Last year, the Cowboys had roughly $250 million in sponsor revenue from partnerships with brands such as AT&T, Miller Lite, Bank of America, American Airlines and Ford Motor. Overall, the 32 NFL teams collectively generated an estimated $2.5 billion in sponsor revenue.
In 2002, the Cowboys opted out of the league’s shared merchandise system. They still have to kick back their allotted percentage into the league system that shares revenue equally, but the Cowboys merch business has grown much faster than the league overall and likely approached $200 million in revenue last year from their licensed goods.
AT&T Stadium opened in 2009, but an average of 1,500 fans per day still pay at least $40 for a guided tour that generates nearly $10 million in yearly revenue, Jones is spending $300 million to upgrade the venue ahead of the 2026 World Cup. The stadium has played host to a slew of marquee events in college football, soccer, boxing, WWE and music.

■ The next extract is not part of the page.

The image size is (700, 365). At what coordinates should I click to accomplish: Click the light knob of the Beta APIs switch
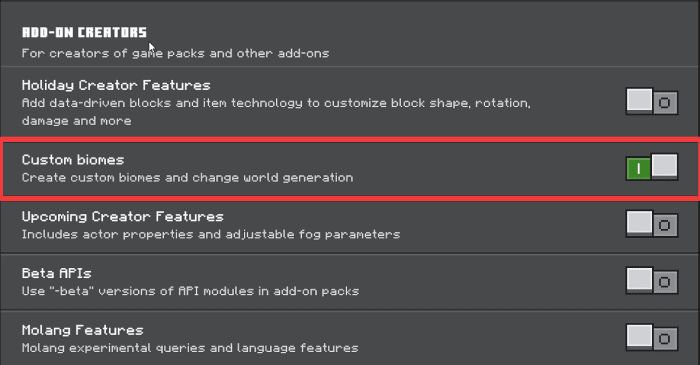tap(639, 279)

The Cowboys’ 91-acre, $1.5 billion headquarters and practice facility, The Star, opened in 2016 and expanded the team’s real estate empire with its mixed-use development. The Star also provided more branding and sponsorship opportunities for the club. The downside: Some players have grumbled about being gawked at by fans on the grounds.
Broadening their horizons even further, the Cowboys and New York Yankees launched hospitality company Legends to run concessions at their venues in 2008, and the venture now works with several hundred clients globally across every major sports league.
In 2022, the Cowboys became just the second sports team in the world after LaLiga’s Barcelona to generate $1 billion in revenue in a single season. And unlike in European soccer, the NFL’s salary cap ensures every team is profitable. The Cowboys’ estimated earnings before interest, taxes, depreciation and amortization (EBITDA) of $510 million in 2023 were nearly double the next most profitable team (the New England Patriots).
The postseason wins have dried up for Dallas since The Triplets retired, and the Cowboys have the NFC’s longest conference championship-game drought at 29 seasons—the Chicago Bears are next at 14 seasons. But Jones is a clear winner off the field. The value of the team is up 69-fold, compared to 21x for the S&P 500 over the same time.
Beyond the wins on and off the field, the added bonus for Jones over the past three decades-plus has been working with his children, Stephen, Charlotte and Jerry Jr. In January, the oilman-turned-team owner shared the importance of family during a cameo on the Paramount+ series, Landman.
“I’m pretty proud of them Cowboys, and I’m pretty proud of the stuff we’ve done in oil and gas,” Jones said during his four-minute monologue. “It pales in comparison to how proud I am to have lived my life working with my kids.”